On June 12, 2014, Washington joined a growing number of states which now allow residents to transfer title to real estate by means of a “transfer on death” deed. This deed allows the owner of a piece of real estate to execute and record a deed which will transfer title to the named beneficiary upon the owner’s death without having to transfer title after the owner’s death as part of a probate of the owner’s estate, much in the same way an owner of a bank account or brokerage account can execute a document naming a person or persons to be a beneficiary of the account so that title passes to the designated beneficiary upon death, making it unnecessary to probate such an account.
Like any such change in the law, this presents a number of new opportunities, and new potential pitfalls for the unaware and those who are unsophisticated about estate planning. Nevertheless, for those with truly modest estates that do not meet Washington State or Federal Estate Tax thresholds, the new law is a tool that could help such property owners avoid a probate if they so desired, and I suspect that careful and considered use of these deeds might indeed reduce the number of probates that we as practitioners currently conduct essentially only for the purpose of transferring the title to the real estate of the deceased. These deeds could also provide an additional means to make gifts from an estate as part of an integrated estate plan, but I cannot caution an owner of real estate enough about the need to consult with an attorney before making such a transfer, because doing so would reduce the number of assets available to pay estate taxes, which could become especially problematic in large taxable estates where other resources may also be turned into non-probate assets by means of payable on death beneficiary designations.

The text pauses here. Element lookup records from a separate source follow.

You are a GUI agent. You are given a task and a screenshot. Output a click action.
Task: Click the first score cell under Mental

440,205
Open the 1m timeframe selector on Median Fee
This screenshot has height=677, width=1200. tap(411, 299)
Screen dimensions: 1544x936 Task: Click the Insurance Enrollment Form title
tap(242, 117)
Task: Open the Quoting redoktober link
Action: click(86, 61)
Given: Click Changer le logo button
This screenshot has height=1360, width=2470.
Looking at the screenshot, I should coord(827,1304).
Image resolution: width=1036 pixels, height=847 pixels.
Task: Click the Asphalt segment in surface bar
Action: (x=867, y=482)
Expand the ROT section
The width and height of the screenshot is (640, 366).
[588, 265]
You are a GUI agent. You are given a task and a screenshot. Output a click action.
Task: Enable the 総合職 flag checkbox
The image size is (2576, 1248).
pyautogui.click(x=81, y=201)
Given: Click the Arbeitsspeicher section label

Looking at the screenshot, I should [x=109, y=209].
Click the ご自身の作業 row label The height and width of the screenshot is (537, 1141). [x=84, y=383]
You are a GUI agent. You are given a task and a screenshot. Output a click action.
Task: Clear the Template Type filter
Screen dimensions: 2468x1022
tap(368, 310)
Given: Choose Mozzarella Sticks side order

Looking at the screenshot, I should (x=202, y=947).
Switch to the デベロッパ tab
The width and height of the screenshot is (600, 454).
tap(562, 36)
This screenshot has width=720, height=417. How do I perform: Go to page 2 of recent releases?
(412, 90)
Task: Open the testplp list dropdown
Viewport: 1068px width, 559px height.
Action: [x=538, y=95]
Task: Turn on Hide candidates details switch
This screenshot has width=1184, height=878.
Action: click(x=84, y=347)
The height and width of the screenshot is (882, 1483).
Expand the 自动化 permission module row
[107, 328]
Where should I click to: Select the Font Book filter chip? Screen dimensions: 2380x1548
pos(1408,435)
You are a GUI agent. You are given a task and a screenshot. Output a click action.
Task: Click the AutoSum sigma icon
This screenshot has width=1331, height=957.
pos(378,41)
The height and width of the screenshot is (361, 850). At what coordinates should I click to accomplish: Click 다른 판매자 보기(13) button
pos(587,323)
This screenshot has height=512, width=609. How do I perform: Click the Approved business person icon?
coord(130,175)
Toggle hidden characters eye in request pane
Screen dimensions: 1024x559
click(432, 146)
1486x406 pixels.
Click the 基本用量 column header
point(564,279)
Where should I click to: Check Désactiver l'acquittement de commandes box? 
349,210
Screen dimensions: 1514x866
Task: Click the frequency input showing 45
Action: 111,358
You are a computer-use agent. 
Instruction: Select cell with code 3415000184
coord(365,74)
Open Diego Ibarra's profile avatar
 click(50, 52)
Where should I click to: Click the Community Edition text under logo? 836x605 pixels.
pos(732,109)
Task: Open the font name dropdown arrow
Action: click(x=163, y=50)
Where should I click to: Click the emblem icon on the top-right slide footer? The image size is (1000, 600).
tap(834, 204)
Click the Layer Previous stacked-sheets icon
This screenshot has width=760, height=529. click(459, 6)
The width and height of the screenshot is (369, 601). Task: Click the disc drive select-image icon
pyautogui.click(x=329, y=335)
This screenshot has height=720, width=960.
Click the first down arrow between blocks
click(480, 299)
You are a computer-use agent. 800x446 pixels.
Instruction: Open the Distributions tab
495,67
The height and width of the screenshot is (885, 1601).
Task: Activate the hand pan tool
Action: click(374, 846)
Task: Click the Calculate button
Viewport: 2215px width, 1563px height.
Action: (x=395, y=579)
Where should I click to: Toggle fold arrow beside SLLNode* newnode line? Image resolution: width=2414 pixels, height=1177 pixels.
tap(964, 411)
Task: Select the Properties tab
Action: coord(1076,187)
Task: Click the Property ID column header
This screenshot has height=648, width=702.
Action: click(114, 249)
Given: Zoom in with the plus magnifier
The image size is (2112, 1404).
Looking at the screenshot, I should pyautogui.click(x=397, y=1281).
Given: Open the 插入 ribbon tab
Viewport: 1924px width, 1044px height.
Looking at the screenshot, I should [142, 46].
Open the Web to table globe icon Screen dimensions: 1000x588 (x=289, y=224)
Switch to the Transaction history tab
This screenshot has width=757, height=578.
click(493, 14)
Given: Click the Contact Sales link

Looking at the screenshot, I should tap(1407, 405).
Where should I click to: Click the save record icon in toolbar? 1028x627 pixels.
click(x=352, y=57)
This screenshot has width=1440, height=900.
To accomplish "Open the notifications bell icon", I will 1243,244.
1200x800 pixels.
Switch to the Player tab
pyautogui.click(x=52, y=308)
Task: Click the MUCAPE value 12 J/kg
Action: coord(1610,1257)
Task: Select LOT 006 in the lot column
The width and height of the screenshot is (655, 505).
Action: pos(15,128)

Using these deeds without proper planning and understanding of consequences may also create unintended consequences for those who are married or who are registered domestic partners due to the operation of community property law. However, this may permit people to make gifts while they are alive, without triggering the need to file an informational federal gift tax return.
Another issue is the fact that there are potential situations that could involve this law in which the outcome is not necessarily clear. One commenter has already observed that there is apparently no limitation on time in which DSHS could place a lien against the deeded property for services rendered to the deceased, and in the absence of a clear limitation on the time in which to do so in the statute, it would appear that DSHS will then have up to twenty-four months from the date of death to place a lien, which would lead the careful lawyer to advise the owner wishing to use this method of transfer that the beneficiary should not consider the gift to be “free and clear” until this two year window had passed.
I am excited that we have another option available in our estate planning tool kit. I also see the potential for people to really screw up their estates if they don’t get help in reviewing the plan beforehand. It will also change how we do probates, as we will have to clearly understand whether or not the real estate is a non-probate asset, or an asset of the estate.